▸ OBJECTIVE
Put every line from the beginning of the items through the line containing "coord(15,437)", inclusive, into a numbered list, omitting blank lines.

▸ DATA SUPPLIED
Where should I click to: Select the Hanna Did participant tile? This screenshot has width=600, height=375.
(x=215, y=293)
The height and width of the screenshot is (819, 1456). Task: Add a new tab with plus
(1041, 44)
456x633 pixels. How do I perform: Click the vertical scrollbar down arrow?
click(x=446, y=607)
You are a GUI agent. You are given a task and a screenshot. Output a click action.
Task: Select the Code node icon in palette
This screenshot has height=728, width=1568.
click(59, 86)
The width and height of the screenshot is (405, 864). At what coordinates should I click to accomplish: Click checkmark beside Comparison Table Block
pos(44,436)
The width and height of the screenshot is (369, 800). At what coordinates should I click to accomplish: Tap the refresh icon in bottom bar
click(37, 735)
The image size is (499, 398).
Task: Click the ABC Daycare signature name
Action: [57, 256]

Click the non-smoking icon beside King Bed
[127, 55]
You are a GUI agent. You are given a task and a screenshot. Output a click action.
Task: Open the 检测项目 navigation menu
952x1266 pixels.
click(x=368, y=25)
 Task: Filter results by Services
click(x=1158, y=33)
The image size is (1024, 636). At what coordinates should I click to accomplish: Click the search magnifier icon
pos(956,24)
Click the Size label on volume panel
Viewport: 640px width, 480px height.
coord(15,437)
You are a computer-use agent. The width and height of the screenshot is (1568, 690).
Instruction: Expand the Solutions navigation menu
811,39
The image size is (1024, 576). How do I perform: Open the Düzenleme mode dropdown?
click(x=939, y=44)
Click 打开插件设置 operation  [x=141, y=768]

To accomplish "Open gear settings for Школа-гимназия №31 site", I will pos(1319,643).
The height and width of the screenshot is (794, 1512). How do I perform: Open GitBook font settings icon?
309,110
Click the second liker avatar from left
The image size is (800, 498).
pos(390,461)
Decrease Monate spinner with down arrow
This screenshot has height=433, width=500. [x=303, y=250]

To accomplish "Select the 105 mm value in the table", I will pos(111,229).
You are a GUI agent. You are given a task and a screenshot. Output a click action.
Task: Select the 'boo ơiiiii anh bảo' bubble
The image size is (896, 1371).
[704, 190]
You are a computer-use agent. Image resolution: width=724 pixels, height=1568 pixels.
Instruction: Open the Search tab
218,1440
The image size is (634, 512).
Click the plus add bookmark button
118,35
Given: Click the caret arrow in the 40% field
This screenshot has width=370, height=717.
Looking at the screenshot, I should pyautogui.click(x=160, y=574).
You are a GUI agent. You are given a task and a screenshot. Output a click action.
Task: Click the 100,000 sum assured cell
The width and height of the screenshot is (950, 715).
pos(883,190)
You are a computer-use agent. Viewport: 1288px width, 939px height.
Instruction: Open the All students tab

▸ RESULT
1. Where should I click to: Select the Hanna Did participant tile? This screenshot has width=600, height=375.
2. (x=215, y=293)
3. The height and width of the screenshot is (819, 1456). Task: Add a new tab with plus
4. (1041, 44)
5. 456x633 pixels. How do I perform: Click the vertical scrollbar down arrow?
6. click(x=446, y=607)
7. You are a GUI agent. You are given a task and a screenshot. Output a click action.
8. Task: Select the Code node icon in palette
9. This screenshot has height=728, width=1568.
10. click(59, 86)
11. The width and height of the screenshot is (405, 864). At what coordinates should I click to accomplish: Click checkmark beside Comparison Table Block
12. pos(44,436)
13. The width and height of the screenshot is (369, 800). At what coordinates should I click to accomplish: Tap the refresh icon in bottom bar
14. click(37, 735)
15. The image size is (499, 398).
16. Task: Click the ABC Daycare signature name
17. Action: [57, 256]
18. Click the non-smoking icon beside King Bed
19. [127, 55]
20. You are a GUI agent. You are given a task and a screenshot. Output a click action.
21. Task: Open the 检测项目 navigation menu
22. 952x1266 pixels.
23. click(x=368, y=25)
24.  Task: Filter results by Services
25. click(x=1158, y=33)
26. The image size is (1024, 636). At what coordinates should I click to accomplish: Click the search magnifier icon
27. pos(956,24)
28. Click the Size label on volume panel
29. Viewport: 640px width, 480px height.
30. coord(15,437)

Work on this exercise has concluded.